This 53-foot-long, 80-ton steel snow removal vehicle dubbed 'Darth Vader' is part of Long Island Rail Road's winter weather arsenal. (Photo: MTA / LIRR)
This 53-foot-long, 80-ton steel snow removal vehicle dubbed ‘Darth Vader’ is part of Long Island Rail Road’s winter weather arsenal. (Photo: MTA / LIRR)

The winter storm blanketing Long Island caused system-wide delays on the Long Island Rail Road Tuesday evening, and could force officials to suspend service if snowfall reaches the threshold set by the railroad.

“The threshold for suspension is 10 to 13 inches,” LIRR spokesman Sal Arena said.
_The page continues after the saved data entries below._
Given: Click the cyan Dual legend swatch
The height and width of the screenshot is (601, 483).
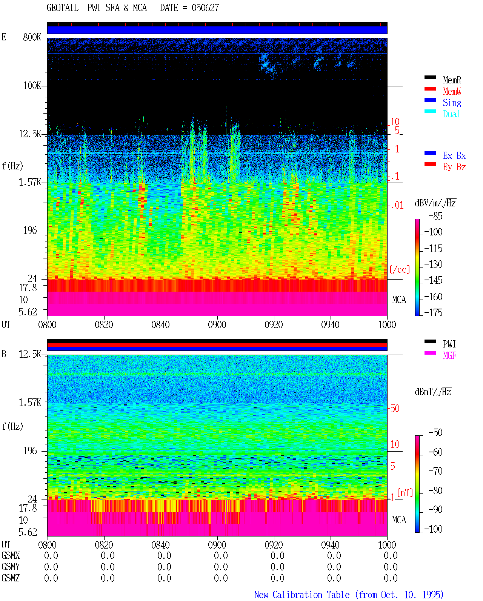Looking at the screenshot, I should click(x=430, y=111).
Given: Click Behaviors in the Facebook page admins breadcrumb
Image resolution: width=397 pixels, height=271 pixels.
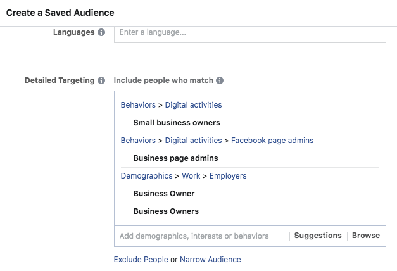Looking at the screenshot, I should click(x=138, y=140).
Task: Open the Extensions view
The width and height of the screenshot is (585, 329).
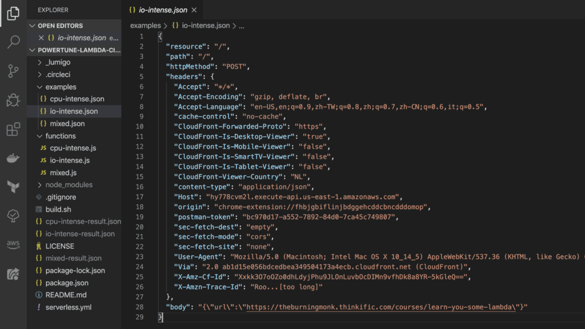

That’s when railroad officials begin to make the determination whether to modify or suspend service so snow-fight equipment could get to work on the rails.

The LIRR released a statement on its website saying it will reduce service on a “branch-by-branch basis after 8 p.m., consistent with its policy to curtail or suspend service if snow accumulations reach 10 to 13 inches.”

The railroad “is not shutting down the system” at 8 p.m., Arena said. Instead, it will start analyzing the situation on the tracks in order to determine if suspension is necessary.

If significant schedule alterations need to be made, the LIRR will announce service changes on a branch-by-branch basis, Arena said.


He did not discount the possibility of altering Wednesday’s scheduled to a limited weekend schedule like it did on Friday, Jan. 3, when a blizzard pounded LI.

“I don’t know if that’s the route they’re going to take,” Arena said.

Officials would make an announcement before the rush hour commute, Arena said.

Icing and sustained winds of more than 39 mph could also cause a suspension, according to the LIRR’s winter weather guide. The National Weather Service is predicting sustained winds of only up to 25 mph.

As for snowfall amounts, the weather service reported an unofficial recording of 10.2 inches in Lindenhurst—the only community that has pierced the 10-inch mark by 8:30 p.m.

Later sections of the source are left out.